We had grown rather tired of the job of telling the boys that had stayed behind all about the Medicine Lodge treaty by the time orders came for us to hitch up for a trip to Fort Leavenworth. At Fort Harker was a lot of artillery that had been assembled there in 1866 by General Hancock for an Indian campaign. He found that dragging cannons here and there over the Plains in pursuit of hostile Indians was about as feasible as hitting a hummingbird with a brickbat. The Indians moved like the wind or like shadows, and were too wary to come within range of artillery. So the cannons were parked at Fort Harker as useless. All of them were to be hauled back by wagon to Fort Leavenworth. Our trail led along the railway for miles, and it seemed ridiculous that the cannons should not be transported by train. The cost of shipment would have been excessive, however, and inasmuch as the government owned the teams and wagons and was paying us by the month there was no good reason why we should not be hauling cannon to Fort Leavenworth.

We made our first camp near Salina, Kas., and narrowly escaped losing our wagons by fire. In the early morning, a spark blew from a camp-fire into the tall, dry grass. Instantly, the fire began running with the speed of a race horse. All hands turned out to save tents, bedding, wagons, etc. By back-firing, and by beating out the flames near our tents, we were able to get the fire under control. At best, however, we would have lost our wagons had it not been for our good luck in having the teams hitched before the fire broke out. This enabled us to shift the position of the wagons as necessity required.

The fires on the Plains in fall and winter, after frost had cured the grass, were often a magnificent spectacle, especially at night when their radiance reddened the sky for many miles. The sky would be luminous, even though the fire was too far beyond the horizon to be seen. Once under strong headway, with the fire spread over a wide area, it was difficult to arrest its progress. To the experienced plainsman, equipped with a flint or matches, there was no imminent danger, as he knew how to set out protective fires, and thus insure his safety.

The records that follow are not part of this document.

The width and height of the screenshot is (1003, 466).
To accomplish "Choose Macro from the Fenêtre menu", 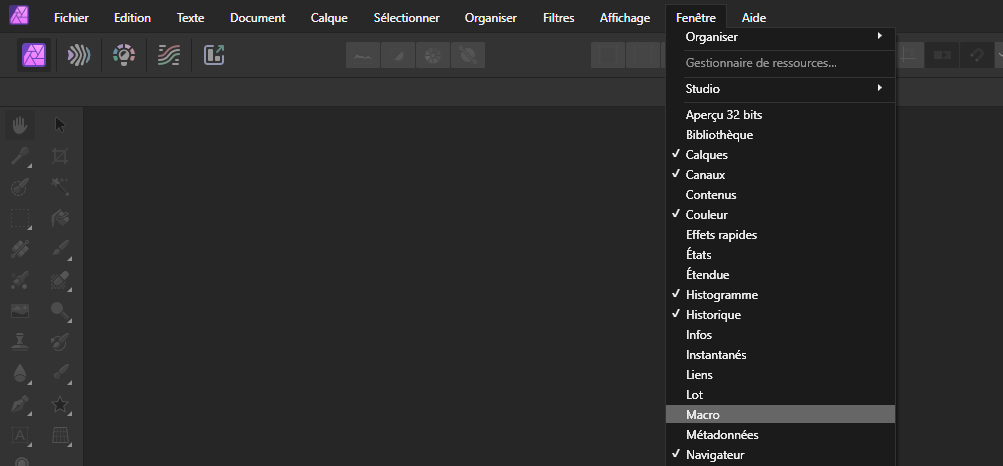I will (x=703, y=415).
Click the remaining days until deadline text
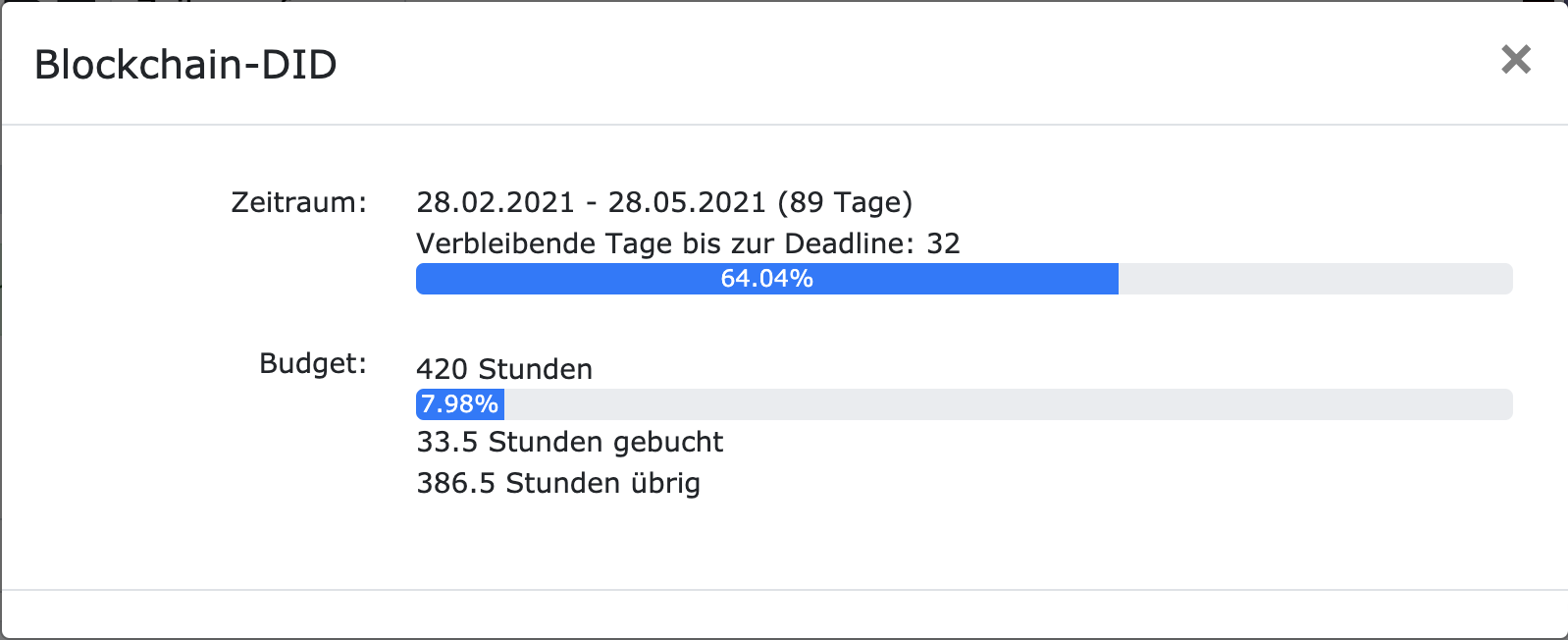This screenshot has height=640, width=1568. [x=687, y=243]
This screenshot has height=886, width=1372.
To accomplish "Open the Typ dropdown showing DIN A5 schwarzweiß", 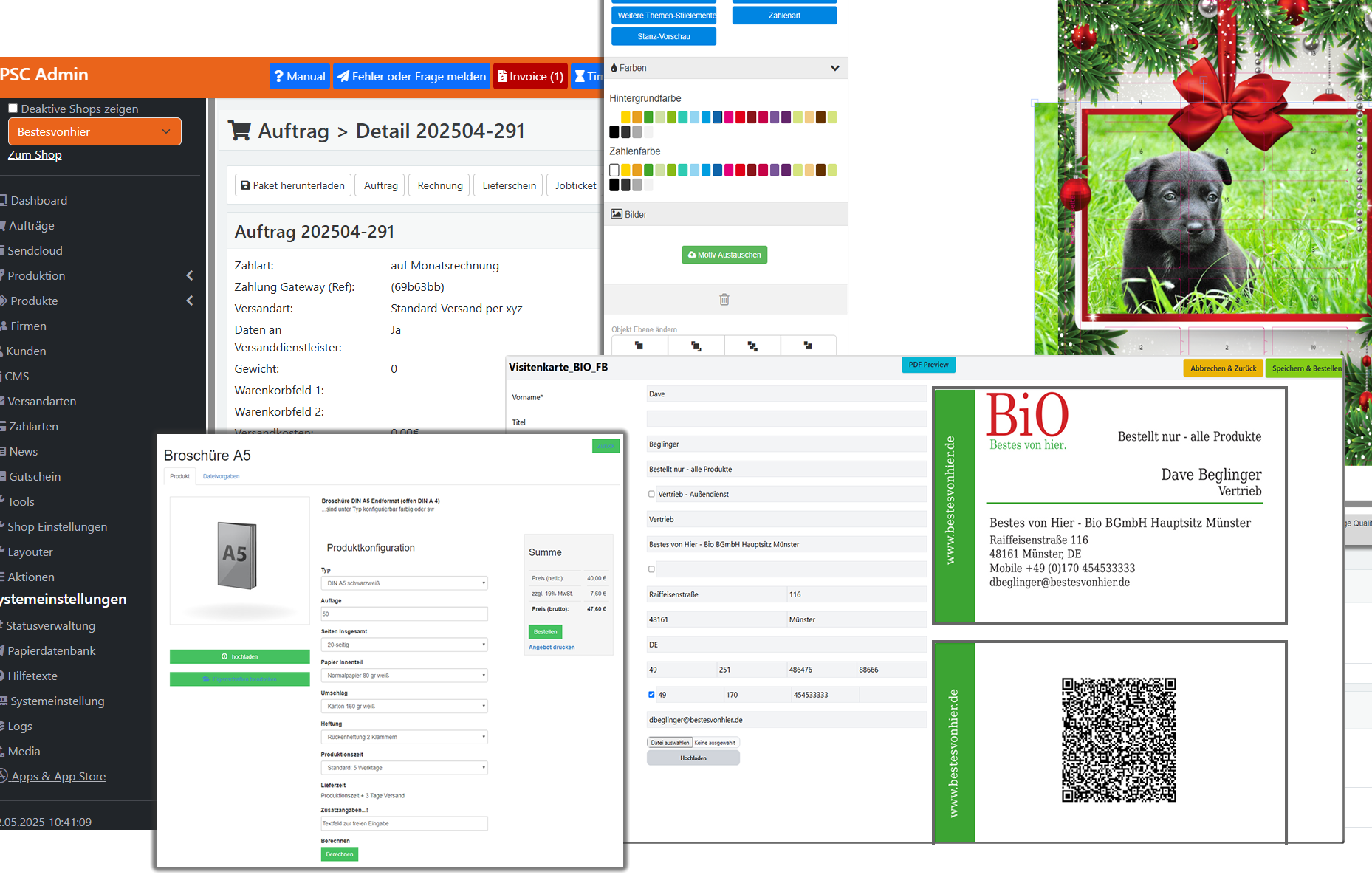I will click(x=404, y=583).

These big fires were rather terrifying, nevertheless, especially to the "tenderfoot." Carried forward in the teeth of a high, boisterous wind, the fire was appalling, and there was something sinister and somber in the low roar that sent terror to the heart of wild animals. Vast clouds of smoke were carried into the heavens, until the sun lost its radiance and hung red and dull, like a copper shield, in the opaque depths. The ashes of burned vegetation sifted down hour after hour, as if a volcano were throwing out fine lava dust. At night, when the wind was still, a fire on the Plains was a beautiful sight. In the far distance, the tongues of flame appeared so small that they looked like a red line of countless fingers, pointing with trembling motion toward the sky. The danger of these fires to life in the Plains country has commonly exaggerated. The grass that grew in the Plains did not have the height to produce a sweeping, high-rolling fire, such as was often seen in the regions of the tall bluestem in eastern Kansas.

Upon reaching Fort Leavenworth, the wagons were unloaded, the outfits turned over to the Government, and the "shave-tail drivers" paid off. I had a comfortable stake for a young fellow, and spent the winter in Leavenworth and Kansas City, mingling with the hardy frontiersmen and listening delightedly to their incomparable tales of adventure. I went frequently to the home of my friends, the McCall's, where I always found a hospitable welcome. Several times I went out from both Leavenworth and Kansas City with hunting parties. In those days, railroad companies used to promote "personally conducted" hunting parties to the buffalo range, hunters coming from such distances as Cincinnati, Chicago, and St. Louis.